Три немолодые дамы ехали в автобусе. На одной было бордовое приталенное пальто с черной лисьей горжеткой. На второй – фетровая шляпка с вуалью. Третья, в светло-сером салопе, прятала руки в белую песцовую муфту. Я стояла рядом, раскрыв рот, смотрела на них, красивых, румяных и шумных, и думала одну-единственную мысль: «Да как вообще такое возможно?!»
— Какая-то у тебя, Анфиса, помада блеклая!
— Я прочитала, в моде нюдовые оттенки.
— Где это ты прочитала? В журнале «Поликлиника»? Ха-ха-ха.
— Нюдовые? От слова ню? Не слишком ли для 83-летней женщины?
— Не надо кричать на весь автобус про мой возраст, Нинель! Я сейчас от тебя отсяду!
— В нашем возрасте помада должна быть цвета пожарной машины.
— Чтобы все понимали: «Беда поехала»?
— Чтобы все понимали, дама настроена решительно, дама едет в кабаре.
— Вот именно! Едет! А не работает там!
Старухи замолкли, разглядывая друг друга, а потом дружно расхохотались.
— Вообще-то я сказала невестке и сыну, что мы идём в драматический театр.
— В драматический театр, консерваторию и филармонию пусть ходят те, у кого вся жизнь впереди!
— А правда, там в конце актриса появляется совершенно обнаженная?
— Правда! Только я не понимаю, Анфиса, твоей ажитации. Ты думаешь увидеть там что-то новое? В свои 83?
— Нет, я все-таки отсяду. Вот зачем постоянно напоминать женщине?
— «А я ясные дни оставляю себе. А я хмурые дни возвращаю судьбе…» — неожиданно продекламировала мадам в горжетке.
— Кто-то знакомый. Некрасов?
— Почти.
— Вчера у меня в прихожей лампочка перегорела. Потолки четыре метра. Я взобралась на стремянку, выкрутила потухшую лампочку и поняла, что имел в виду Достоевский, написав «вся комната ходила кругом».
— Ну даёшь, принцесса цирка!
— Это давление. Делюсь изумительным рецептом, называется «Монастырский состав». Нужны в равных частях пустырник, шиповник, девясил, боярышник, душица и... Что же ещё?
— Коньяк! — Находчиво подсказала леди с муфтой.

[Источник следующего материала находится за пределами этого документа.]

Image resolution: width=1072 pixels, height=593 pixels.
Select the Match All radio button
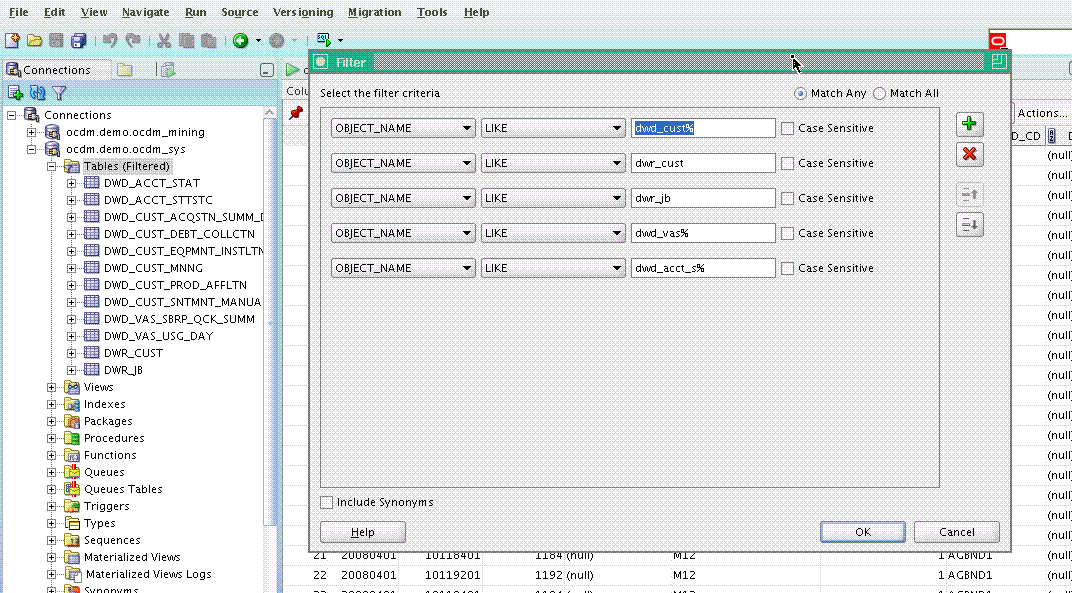click(x=880, y=93)
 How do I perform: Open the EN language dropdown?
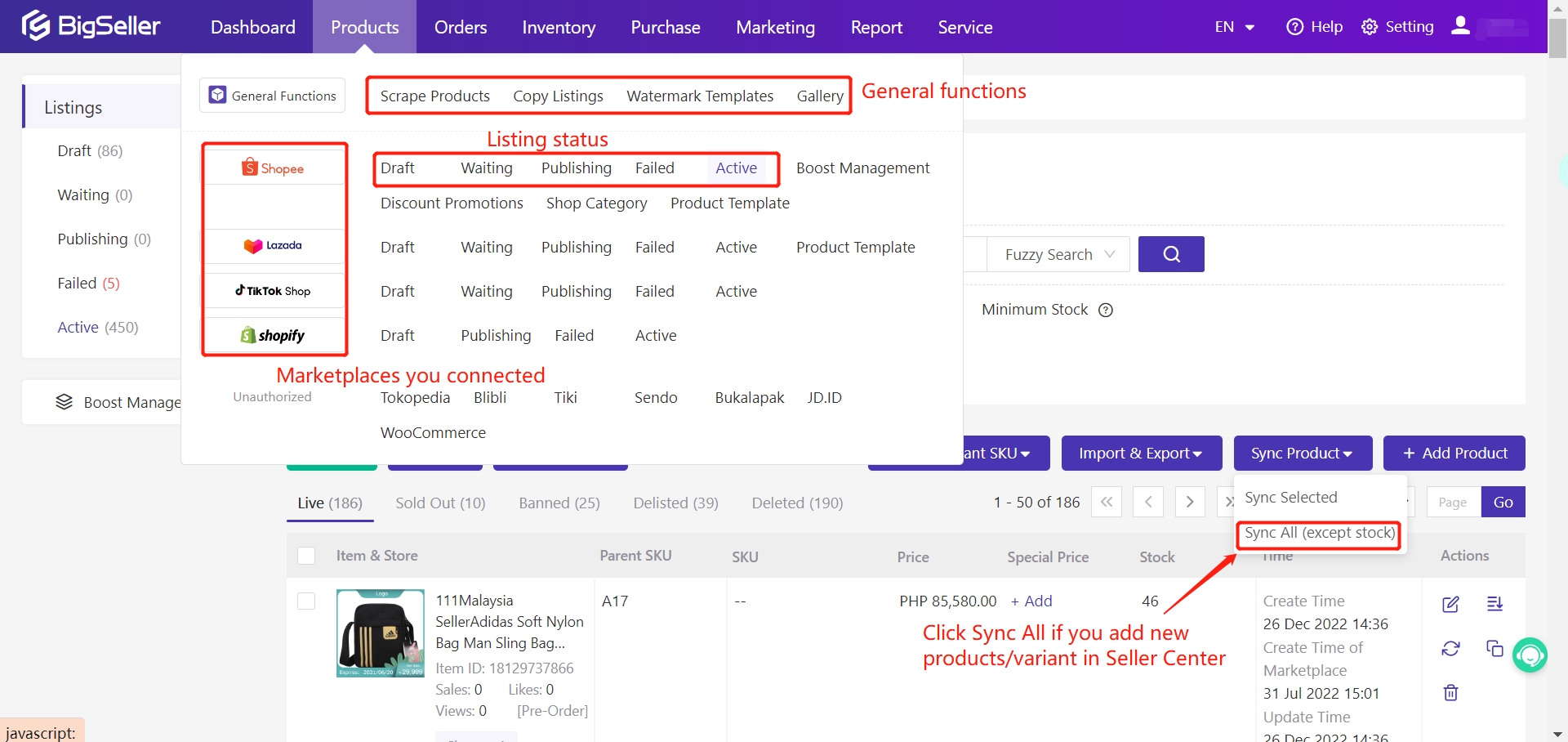(1233, 26)
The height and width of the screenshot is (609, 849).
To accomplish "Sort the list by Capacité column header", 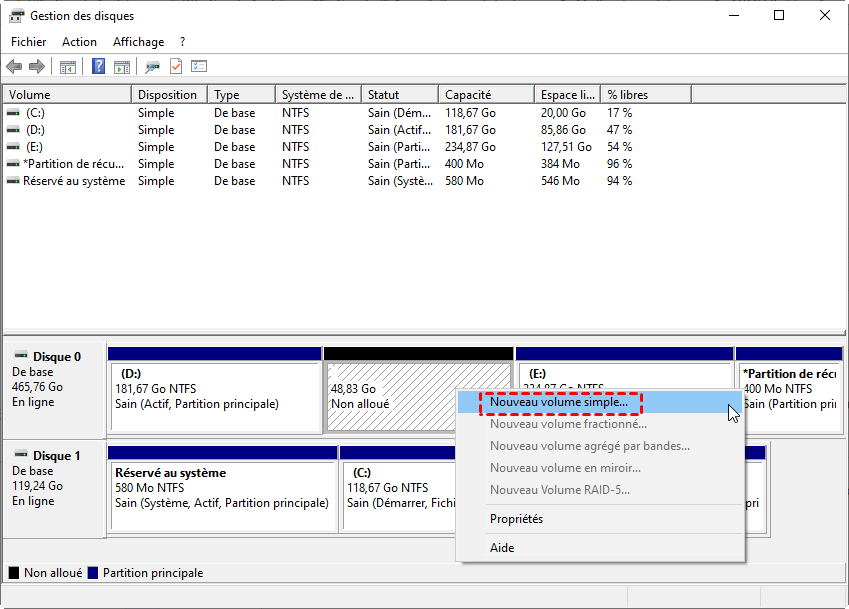I will click(x=468, y=95).
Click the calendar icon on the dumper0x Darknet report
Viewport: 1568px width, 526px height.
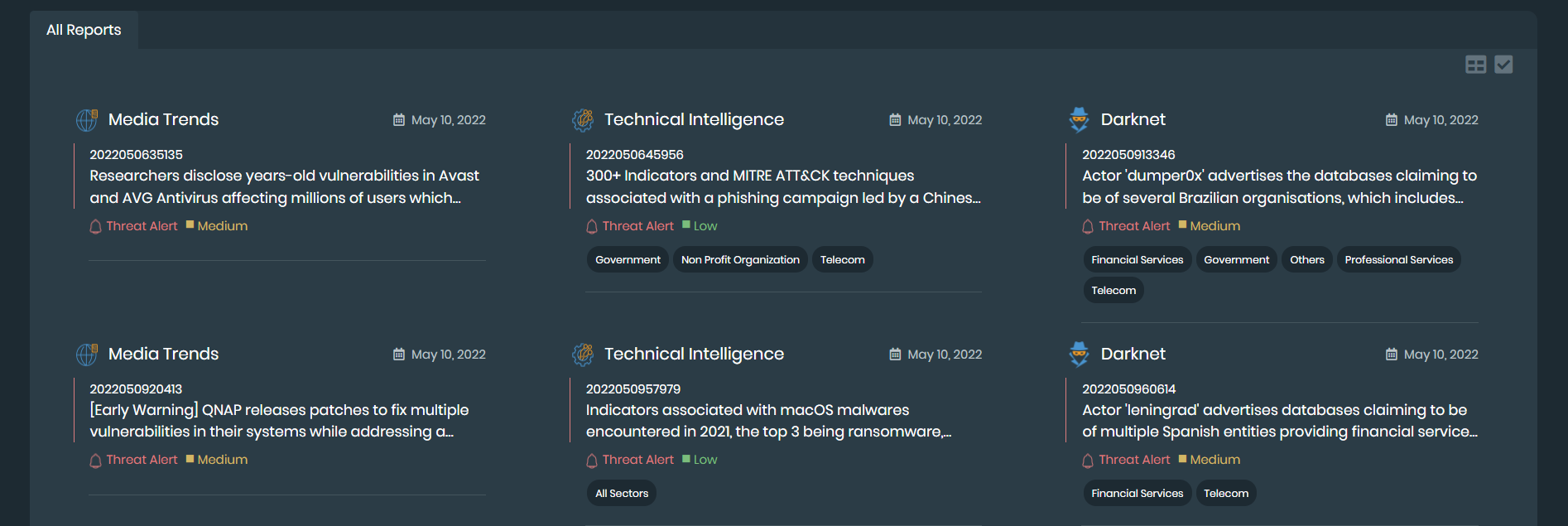pos(1391,120)
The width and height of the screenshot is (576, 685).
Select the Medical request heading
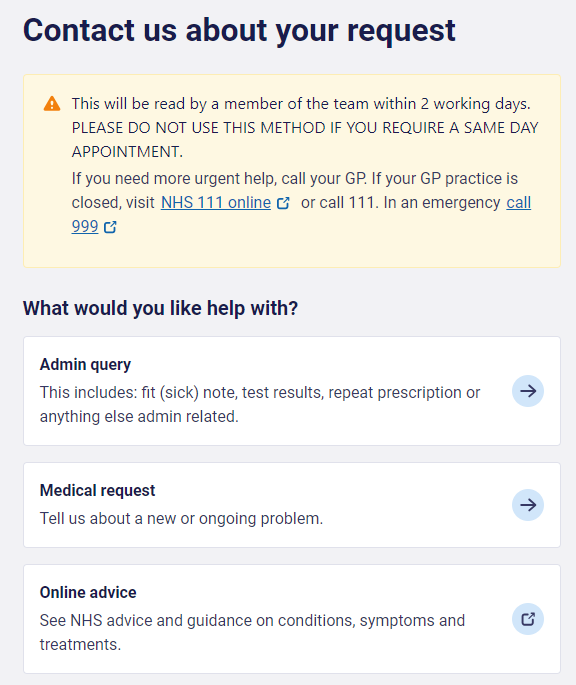97,490
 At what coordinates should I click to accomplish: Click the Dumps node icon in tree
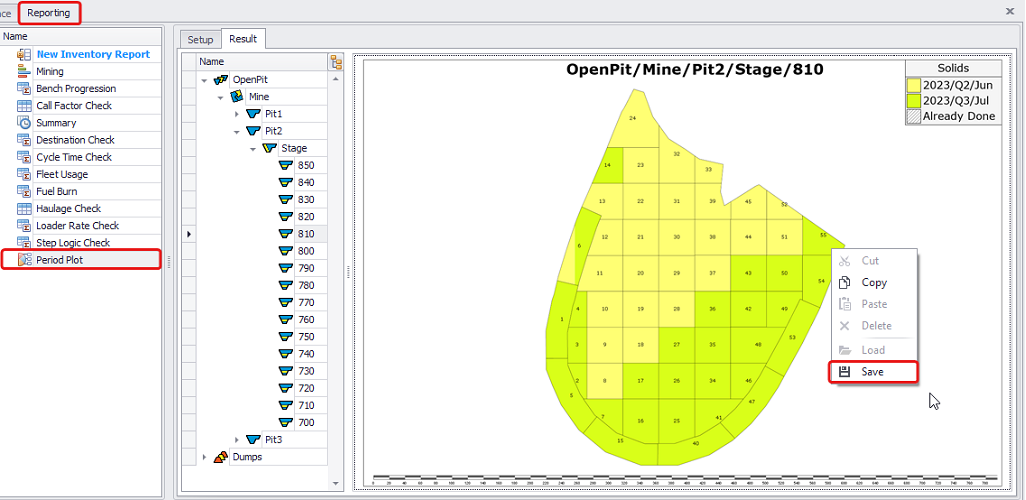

— «Но я тысячу раз обрывал провода. Сам себе кричал: ухожу навсегда…» — нараспев процитировала горжетка, видимо, большая любительница попмузыки.
— Есенин?
— Кстати, коньяк от головной боли помогает гораздо лучше хвалëного цитрамона.
— Хвалëного кем?
— Моей соседкой Аннушкой.
— Она жива ещё? Сколько ей? Девяносто?
— Какие девяносто, 89 в прошлом месяце исполнилось!
— Молодая...
— Я ей тоже говорю: «Ты же молодая ещё, Анька! Чего ты в эти платки старушечьи рядишься? Да еще чёрные!» А она губки поджала и отвечает: «А в чëм же ещё, Анфиса, женщинам нашего с вами возраста пристало ходить на похороны?» «Нашего с вами» — понимаете? Да я на восемь лет её моложе!
— На шесть.
— Вера! Я отсяду!
— Кстати, о похоронах. Вы заметили, что на них совершенно пропала интрига?
— Интрига?! Я так и знала, что вторая бутылка шампанского была лишней.
— Да не интрига пропала, Ниночка, а куда-то подевались все импозантные вдовцы...
Женщины вновь уставились друг на друга, осмысливая сказанное. И весело прыснули, как курсистки, честное слово.
— Так чем «Принцесса цирка» закончилась?
— Просидела на лестнице минут десять с закрытыми глазами. Думала, отсижусь, тихонечко слезу. Но в это время Антоша приехал… Как почувствовал. Открывает двери своим ключом, а его мать под потолком на жердочке.
— Представляю Антошино лицо.
— Он так испугался, что у него прихватило сердце!
— Слабак. Сколько ему?
— Шестьдесят.
— Сосунок!
— Да, но всë-таки пришлось вызвать ему скорую!
— Надо было коньяка ему налить.
— "Ветер плачет за окном тихо. — С выражением прочитала горжетка. — Болью отзываются во мне этой молодой луны крики... "
— О-о, это я точно знаю, кто! Это Иван Алексеевич Бунин!
— Всё, девочки, на выход! Кабаре зажигает огни!